The U.S. Department of Housing and Urban Development (HUD) released the Annual Homelessness Assessment Report (AHAR) Part 1 for 2022 on December 19.

This report documents the number and characteristics of those experiencing homelessness on one night in January 2022. The one day Point-in-Time (PIT) Count snapshot would not be possible without the commitment of tens of thousands of volunteer hours in the wee winter hours spent looking for people residing in cars, parks, and wooded areas to ensure those living without shelter are counted. Without their effort, the extent of unsheltered homelessness would not be known. (Localities are gearing up to do it yet again in a few short weeks – so consider joining them!)

What Did We Learn from the 2022 PIT About Family Homelessness?

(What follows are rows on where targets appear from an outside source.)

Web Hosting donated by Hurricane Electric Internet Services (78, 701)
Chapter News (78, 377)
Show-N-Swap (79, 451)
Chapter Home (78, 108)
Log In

Overall, there were 50,767 families experiencing homelessness on the night of the PIT Count, comprising more than 161,000 persons in families. This represents a 5.5 percent decline since 2020 and a reduction of 36 percent since 2010.

The number of unsheltered families increased between 2020 and 2022. Ten percent of families experiencing homelessness on the night of the 2022 PIT Count were unsheltered. Nearly 40 percent of all unsheltered families were identified as living in rural areas.

Black families continue to be overrepresented in the family homeless service system. Half of all people in families experiencing homelessness identified as Black, African, or African American on the night of the PIT. For comparison, just 14 percent of all people in U.S. families identify as Black.

While family homelessness declined or remained the same for most groups, it increased most sharply for those who are Native Hawaiian or Pacific Islander. Homelessness also increased for Native American families by about 7% and about 14% for Native Hawaiian/Pacific Islander. It declined/stayed same for pretty much all others.